Content starts
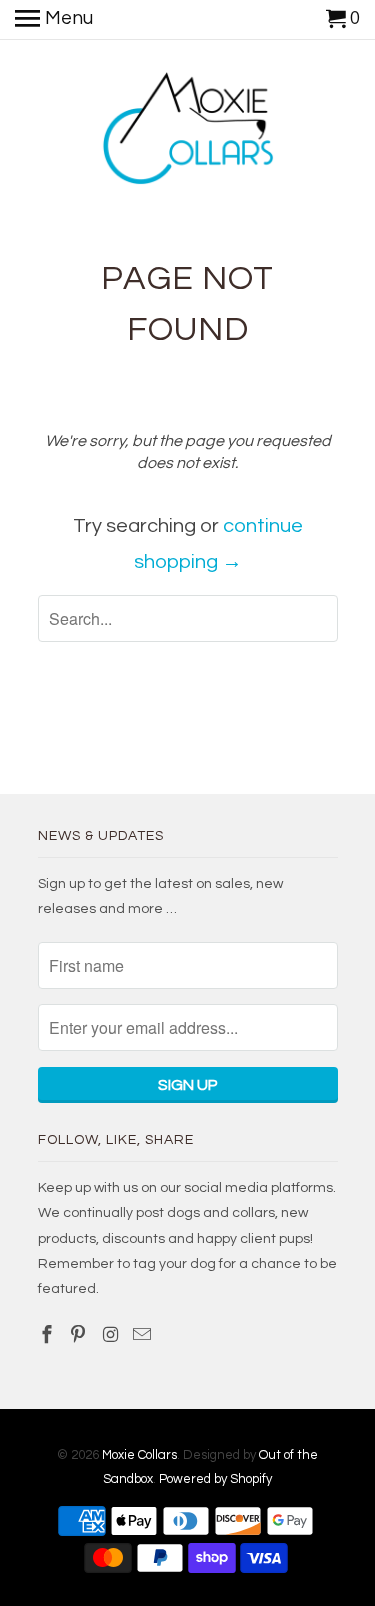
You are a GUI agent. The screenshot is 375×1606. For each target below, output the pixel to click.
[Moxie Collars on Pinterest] (80, 1335)
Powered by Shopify (215, 1479)
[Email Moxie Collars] (144, 1335)
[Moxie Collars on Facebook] (49, 1335)
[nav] (54, 20)
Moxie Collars (139, 1455)
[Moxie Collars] (187, 132)
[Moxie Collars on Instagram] (112, 1335)
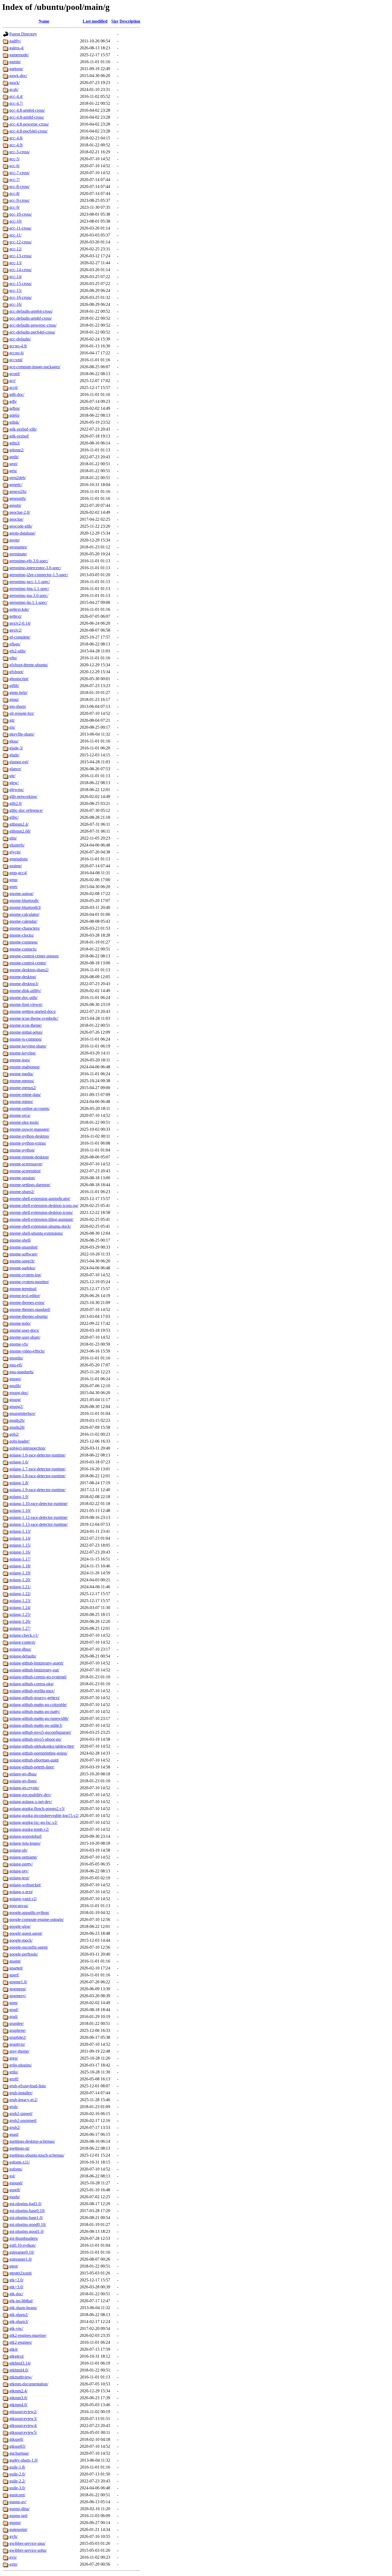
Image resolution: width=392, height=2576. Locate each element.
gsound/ (16, 2183)
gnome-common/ (23, 942)
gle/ (12, 775)
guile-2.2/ (17, 2481)
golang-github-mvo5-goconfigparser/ (40, 1732)
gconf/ (14, 373)
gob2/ (14, 1434)
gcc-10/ (15, 221)
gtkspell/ (16, 2439)
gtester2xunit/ (20, 2273)
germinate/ (18, 554)
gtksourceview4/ (23, 2425)
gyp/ (13, 2557)
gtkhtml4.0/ (19, 2370)
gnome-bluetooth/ (24, 900)
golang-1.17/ (20, 1559)
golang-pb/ (18, 1850)
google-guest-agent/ (25, 1933)
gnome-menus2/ (22, 1087)
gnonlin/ (16, 1358)
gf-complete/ (19, 637)
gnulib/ (15, 1385)
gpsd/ (13, 2009)
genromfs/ (17, 498)
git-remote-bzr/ (21, 713)
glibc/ (14, 817)
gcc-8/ (14, 193)
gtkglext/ (16, 2356)
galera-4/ (16, 48)
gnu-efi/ (15, 1365)
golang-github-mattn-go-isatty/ (34, 1711)
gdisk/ (14, 422)
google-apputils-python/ (29, 1912)
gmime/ (15, 866)
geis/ (13, 470)
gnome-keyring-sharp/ (27, 1046)
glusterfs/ (17, 845)
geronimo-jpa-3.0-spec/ (28, 595)
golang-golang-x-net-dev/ (30, 1801)
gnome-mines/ (21, 1101)
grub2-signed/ (21, 2113)
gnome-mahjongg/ (24, 1067)
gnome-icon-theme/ (25, 1025)
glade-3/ (16, 748)
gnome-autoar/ (21, 893)
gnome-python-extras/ (27, 1143)
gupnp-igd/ (18, 2515)
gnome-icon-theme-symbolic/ (33, 1018)
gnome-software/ (23, 1254)
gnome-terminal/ (23, 1288)
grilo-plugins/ (20, 2065)
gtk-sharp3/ (18, 2321)
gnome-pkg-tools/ (24, 1122)
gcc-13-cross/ (20, 256)
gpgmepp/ (17, 1989)
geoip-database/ (22, 533)
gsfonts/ (15, 2169)
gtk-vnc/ (16, 2328)
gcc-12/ (15, 249)
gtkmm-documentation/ (28, 2384)
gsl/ (12, 2176)
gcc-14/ (15, 276)
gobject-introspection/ (27, 1448)
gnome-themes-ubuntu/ (28, 1316)
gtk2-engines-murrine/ (27, 2335)
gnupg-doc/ (19, 1392)
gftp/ (13, 658)
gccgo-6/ (16, 353)
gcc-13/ (15, 262)
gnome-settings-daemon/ (29, 1184)
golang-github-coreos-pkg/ (31, 1684)
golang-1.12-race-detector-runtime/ (38, 1517)
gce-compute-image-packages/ (34, 366)
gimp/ (14, 699)
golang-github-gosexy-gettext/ (34, 1697)
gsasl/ (14, 2134)
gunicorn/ (17, 2495)
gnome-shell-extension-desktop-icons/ (41, 1212)
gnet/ (13, 886)
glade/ (14, 755)
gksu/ (13, 741)
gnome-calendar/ (23, 921)
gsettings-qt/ (19, 2148)
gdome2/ (16, 450)
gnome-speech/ (22, 1261)
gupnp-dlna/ (19, 2508)
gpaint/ (15, 1961)
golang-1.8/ (19, 1482)
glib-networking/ (23, 796)
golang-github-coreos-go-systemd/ (38, 1677)
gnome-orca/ (19, 1115)
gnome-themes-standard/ (29, 1309)
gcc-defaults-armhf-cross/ (30, 318)
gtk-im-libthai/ (21, 2300)
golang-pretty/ (21, 1864)
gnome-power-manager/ (29, 1129)
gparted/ (16, 1968)
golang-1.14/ (20, 1538)
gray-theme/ (19, 2051)
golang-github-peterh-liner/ (31, 1767)
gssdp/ (14, 2196)
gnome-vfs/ (18, 1344)
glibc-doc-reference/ (26, 810)
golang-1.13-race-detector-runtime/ (38, 1524)
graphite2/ (17, 2037)
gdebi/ (14, 415)
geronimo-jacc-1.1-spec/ (29, 581)
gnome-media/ (21, 1074)
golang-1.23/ (20, 1600)
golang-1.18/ (20, 1566)
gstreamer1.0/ (20, 2259)
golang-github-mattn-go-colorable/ (38, 1704)
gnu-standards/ (21, 1372)
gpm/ (13, 2002)
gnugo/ (15, 1379)
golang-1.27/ (20, 1628)
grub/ (13, 2106)
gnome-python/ (22, 1150)
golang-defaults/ (22, 1656)
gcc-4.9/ (16, 145)
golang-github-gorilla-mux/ (32, 1690)
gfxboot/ (16, 671)
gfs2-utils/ (17, 651)
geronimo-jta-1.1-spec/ (28, 602)
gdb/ (13, 401)
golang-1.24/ (20, 1607)
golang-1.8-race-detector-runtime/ (37, 1476)
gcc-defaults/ (20, 339)
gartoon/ (16, 68)
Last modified (95, 21)
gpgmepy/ (17, 1995)
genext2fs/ (18, 491)
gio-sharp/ (17, 706)
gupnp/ (15, 2522)
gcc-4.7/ (16, 103)
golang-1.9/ (19, 1496)
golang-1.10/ (20, 1510)
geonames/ (18, 547)
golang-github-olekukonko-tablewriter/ (41, 1746)
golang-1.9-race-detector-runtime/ (37, 1489)
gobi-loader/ (19, 1441)
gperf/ (14, 1975)
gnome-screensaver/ (26, 1164)
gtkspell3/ (17, 2446)
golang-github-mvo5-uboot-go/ (35, 1739)
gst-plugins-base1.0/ (26, 2217)
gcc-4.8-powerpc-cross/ (29, 124)
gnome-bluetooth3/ (25, 907)
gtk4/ (13, 2349)
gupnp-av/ (17, 2501)
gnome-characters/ (24, 928)
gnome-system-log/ (25, 1275)
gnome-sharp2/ (21, 1191)
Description (129, 21)
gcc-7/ (14, 179)
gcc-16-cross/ (20, 297)
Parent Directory (23, 34)
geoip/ (14, 540)
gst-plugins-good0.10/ (27, 2224)
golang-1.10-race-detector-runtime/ (38, 1503)
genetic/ (15, 484)
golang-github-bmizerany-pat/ (34, 1670)
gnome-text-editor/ (24, 1295)
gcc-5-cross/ (19, 152)
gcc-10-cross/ (20, 214)
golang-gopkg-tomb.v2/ (29, 1829)
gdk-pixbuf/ (19, 436)
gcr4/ (13, 387)
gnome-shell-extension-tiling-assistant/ (41, 1219)
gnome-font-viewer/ (26, 1004)
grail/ (13, 2016)
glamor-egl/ (19, 762)
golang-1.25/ (20, 1614)
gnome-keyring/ (22, 1053)
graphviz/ (17, 2044)
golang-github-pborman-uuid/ (34, 1760)
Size (114, 21)
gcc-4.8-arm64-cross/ (27, 110)
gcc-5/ (14, 159)
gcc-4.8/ (16, 138)
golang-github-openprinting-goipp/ (38, 1753)
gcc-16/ (15, 304)
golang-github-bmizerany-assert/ (36, 1663)
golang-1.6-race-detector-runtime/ (37, 1455)
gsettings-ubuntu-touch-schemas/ (36, 2155)
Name (44, 21)
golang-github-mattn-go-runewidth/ (39, 1718)
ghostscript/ (19, 678)
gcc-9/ (14, 207)
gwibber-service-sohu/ (28, 2550)
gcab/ (13, 89)
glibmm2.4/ (19, 824)
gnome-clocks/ (21, 935)
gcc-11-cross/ (20, 228)
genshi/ (15, 505)
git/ (12, 720)
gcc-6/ (14, 165)
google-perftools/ (23, 1954)
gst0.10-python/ (22, 2245)
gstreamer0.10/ (21, 2252)
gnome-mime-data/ (25, 1094)
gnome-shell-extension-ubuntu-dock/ (40, 1226)
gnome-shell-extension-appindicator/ (39, 1198)
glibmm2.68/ (20, 831)
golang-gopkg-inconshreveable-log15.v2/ (44, 1815)
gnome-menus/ (21, 1080)
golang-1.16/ (20, 1552)
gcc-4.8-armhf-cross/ (26, 117)
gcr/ (12, 380)
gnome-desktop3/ (23, 983)
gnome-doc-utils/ (23, 997)
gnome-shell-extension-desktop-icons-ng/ (43, 1205)
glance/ (15, 769)
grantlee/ (16, 2023)
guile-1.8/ (17, 2467)
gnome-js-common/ (25, 1039)
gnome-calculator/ (24, 914)
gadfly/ (15, 41)
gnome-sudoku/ (22, 1268)
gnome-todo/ (20, 1323)
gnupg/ (15, 1399)
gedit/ (14, 457)
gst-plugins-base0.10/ (27, 2210)
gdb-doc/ (16, 394)
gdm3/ (14, 443)
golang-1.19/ (20, 1573)
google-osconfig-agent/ (28, 1947)
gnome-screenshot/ (25, 1171)
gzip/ (13, 2564)
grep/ (13, 2058)
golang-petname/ (23, 1857)
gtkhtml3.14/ (20, 2363)
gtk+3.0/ (16, 2287)
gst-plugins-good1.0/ (26, 2231)
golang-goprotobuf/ (25, 1836)
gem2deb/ (17, 477)
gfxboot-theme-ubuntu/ (28, 665)
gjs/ (12, 727)
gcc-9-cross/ (19, 200)
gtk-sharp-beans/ (23, 2307)
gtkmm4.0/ (18, 2404)
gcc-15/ (15, 290)
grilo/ (13, 2072)
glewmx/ (16, 789)
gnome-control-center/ (27, 963)
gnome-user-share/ (24, 1337)
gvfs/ (13, 2536)
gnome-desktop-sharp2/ (29, 970)
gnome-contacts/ (23, 949)
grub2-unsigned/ (23, 2120)
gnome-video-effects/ (27, 1351)
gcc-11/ (15, 235)
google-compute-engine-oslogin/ (36, 1919)
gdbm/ (14, 408)
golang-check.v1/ (23, 1635)
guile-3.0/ (17, 2488)
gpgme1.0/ (18, 1982)
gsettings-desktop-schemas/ (32, 2141)
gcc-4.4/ (16, 96)
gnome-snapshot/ (23, 1247)
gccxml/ (16, 360)
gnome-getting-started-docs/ (32, 1011)
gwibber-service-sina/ (27, 2543)
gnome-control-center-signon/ (34, 956)
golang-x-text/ (21, 1891)
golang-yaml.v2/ (23, 1898)
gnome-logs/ (19, 1060)
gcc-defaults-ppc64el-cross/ (32, 332)
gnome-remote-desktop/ (29, 1157)
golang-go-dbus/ (23, 1774)
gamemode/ (19, 55)
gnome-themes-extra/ (27, 1302)
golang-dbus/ (20, 1649)
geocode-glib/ (20, 526)
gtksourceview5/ (23, 2432)
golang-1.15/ (20, 1545)
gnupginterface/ (22, 1413)
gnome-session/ (22, 1177)
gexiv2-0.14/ (20, 623)
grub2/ (14, 2127)
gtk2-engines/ (20, 2342)
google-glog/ (20, 1926)
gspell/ (14, 2190)
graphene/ (17, 2030)
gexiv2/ (15, 630)
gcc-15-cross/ (20, 283)
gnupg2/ (16, 1406)
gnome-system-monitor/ (29, 1281)
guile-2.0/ (17, 2474)
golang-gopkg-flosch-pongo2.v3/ (37, 1808)
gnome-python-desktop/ (29, 1136)
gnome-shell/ (20, 1240)
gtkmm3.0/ (18, 2398)
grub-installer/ (21, 2093)
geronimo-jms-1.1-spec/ (29, 588)
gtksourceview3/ (23, 2418)
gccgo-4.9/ (18, 346)
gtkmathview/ (20, 2377)
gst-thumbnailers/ (23, 2238)
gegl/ (13, 464)
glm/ (13, 838)
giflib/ (14, 685)
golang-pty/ (19, 1871)
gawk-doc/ (18, 75)
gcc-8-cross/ (19, 186)
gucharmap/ (19, 2453)
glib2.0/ (15, 803)
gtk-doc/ (16, 2294)
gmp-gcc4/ (18, 872)
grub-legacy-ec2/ (23, 2099)
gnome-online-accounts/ (29, 1108)
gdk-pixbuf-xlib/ (23, 429)
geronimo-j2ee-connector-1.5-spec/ (38, 574)
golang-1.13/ (20, 1531)
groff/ (14, 2079)
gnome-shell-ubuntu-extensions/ (36, 1233)
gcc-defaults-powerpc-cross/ (33, 325)
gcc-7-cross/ (19, 172)
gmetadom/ (18, 859)
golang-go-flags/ (23, 1781)
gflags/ (15, 644)
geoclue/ (16, 519)
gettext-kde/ (19, 609)
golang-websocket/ (25, 1885)
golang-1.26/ (20, 1621)
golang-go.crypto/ (24, 1787)
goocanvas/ (18, 1905)
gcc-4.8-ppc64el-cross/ (28, 131)
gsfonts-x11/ (19, 2162)
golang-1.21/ (20, 1586)
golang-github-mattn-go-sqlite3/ (35, 1725)
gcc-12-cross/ (20, 242)
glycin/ (15, 852)
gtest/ (13, 2266)
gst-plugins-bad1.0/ (25, 2203)
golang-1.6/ (19, 1462)
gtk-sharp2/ (18, 2314)
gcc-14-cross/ (20, 269)
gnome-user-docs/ (24, 1330)
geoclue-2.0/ (19, 512)
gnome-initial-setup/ (26, 1032)
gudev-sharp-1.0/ (23, 2460)
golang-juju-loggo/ (25, 1843)
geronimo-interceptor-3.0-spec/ (35, 567)
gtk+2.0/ (16, 2280)
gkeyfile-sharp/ (21, 734)
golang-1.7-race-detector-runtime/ (37, 1469)
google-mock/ (21, 1940)
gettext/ (15, 616)
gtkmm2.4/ (18, 2391)
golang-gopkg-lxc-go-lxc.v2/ (33, 1822)
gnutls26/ (17, 1420)
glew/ (14, 782)
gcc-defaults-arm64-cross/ (31, 311)
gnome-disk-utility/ (25, 990)
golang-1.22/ (20, 1593)
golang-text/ (19, 1878)
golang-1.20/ (20, 1580)
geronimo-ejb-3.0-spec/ (28, 561)
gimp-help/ (18, 692)
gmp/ (13, 879)
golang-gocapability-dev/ (30, 1794)
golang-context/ (22, 1642)
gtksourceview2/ (23, 2411)
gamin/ (15, 61)
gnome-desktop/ (22, 976)
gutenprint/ (18, 2529)
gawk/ (14, 82)
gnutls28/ (17, 1427)
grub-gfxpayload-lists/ (27, 2086)
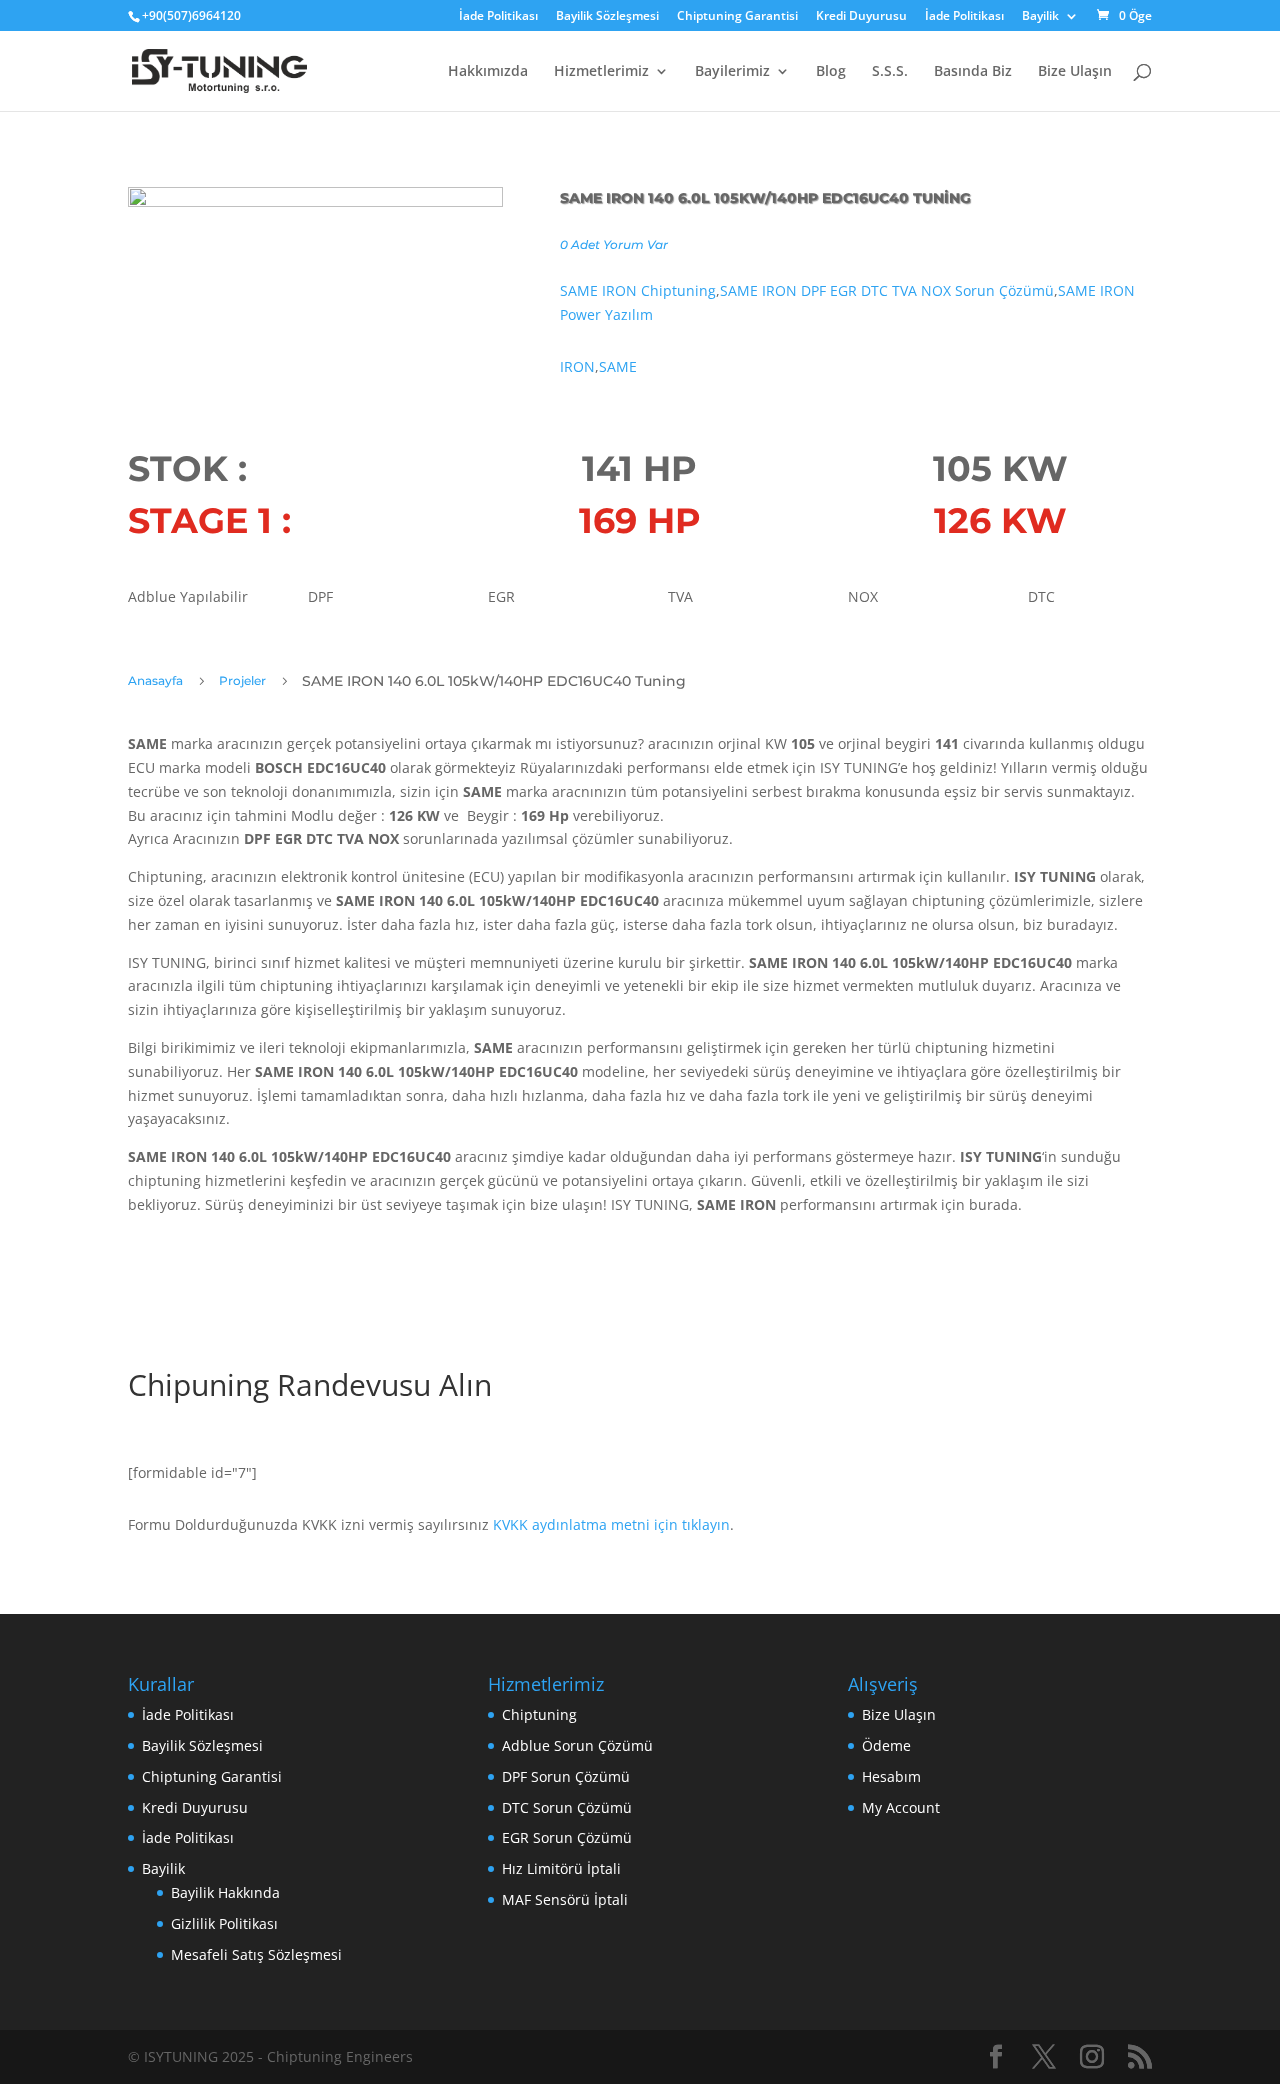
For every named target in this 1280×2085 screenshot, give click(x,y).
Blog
Content ends
| Exercise requirements |
Where the listing above has a line with "gcr4/ (13, 387)", start there, and output every line exactly through the line with "golang-1.19/ (20, 1573)", which is also included.

| Result of this exercise |
gcr4/ (13, 387)
gnome-shell-extension-tiling-assistant/ (41, 1219)
gnome-font-viewer/ (26, 1004)
grail/ (13, 2016)
glamor-egl/ (19, 762)
golang-1.25/ (20, 1614)
gnome-keyring/ (22, 1053)
graphviz/ (17, 2044)
golang-github-pborman-uuid/ (34, 1760)
Size (114, 21)
gcc-4.8-arm64-cross/ (27, 110)
gcc-5/ (14, 159)
gcc-4.8/ (16, 138)
golang-github-openprinting-goipp/ (38, 1753)
gcc-16/ (15, 304)
golang-github-bmizerany-assert/ (36, 1663)
golang-1.6-race-detector-runtime/ (37, 1455)
gsettings-ubuntu-touch-schemas/ (36, 2155)
Name (44, 21)
golang-github-mattn-go-runewidth/ (39, 1718)
ghostscript/ (19, 678)
gcc-9/ (14, 207)
gwibber-service-sohu/ (28, 2550)
gcab/ (13, 89)
glibmm2.4/ (19, 824)
gnome-clocks/ (21, 935)
gcc-11-cross/ (20, 228)
genshi/ (15, 505)
git/ (12, 720)
gcc-6/ (14, 165)
google-perftools/ (23, 1954)
gst0.10-python/ (22, 2245)
gstreamer0.10/ (21, 2252)
gnome-mime-data/ (25, 1094)
gnome-shell-extension-ubuntu-dock/ (40, 1226)
gnome-shell-extension-appindicator/ (39, 1198)
glibmm2.68/ (20, 831)
golang-gopkg-inconshreveable-log15.v2/ (44, 1815)
gnome-menus/ (21, 1080)
golang-1.16/ (20, 1552)
gcc-4.8-armhf-cross/ (26, 117)
gcr/ (12, 380)
gnome-desktop3/ (23, 983)
gnome-doc-utils/ (23, 997)
gnome-shell-extension-desktop-icons-ng/ (43, 1205)
glance/ (15, 769)
grantlee/ (16, 2023)
guile-1.8/ (17, 2467)
gnome-js-common/ (25, 1039)
gnome-calculator/ (24, 914)
gadfly/ (15, 41)
gnome-sudoku/ (22, 1268)
gnome-todo/ (20, 1323)
gnupg/ (15, 1399)
gedit/ (14, 457)
gst-plugins-base0.10/ (27, 2210)
gdb-doc/ (16, 394)
gdm3/ (14, 443)
golang-1.19/ (20, 1573)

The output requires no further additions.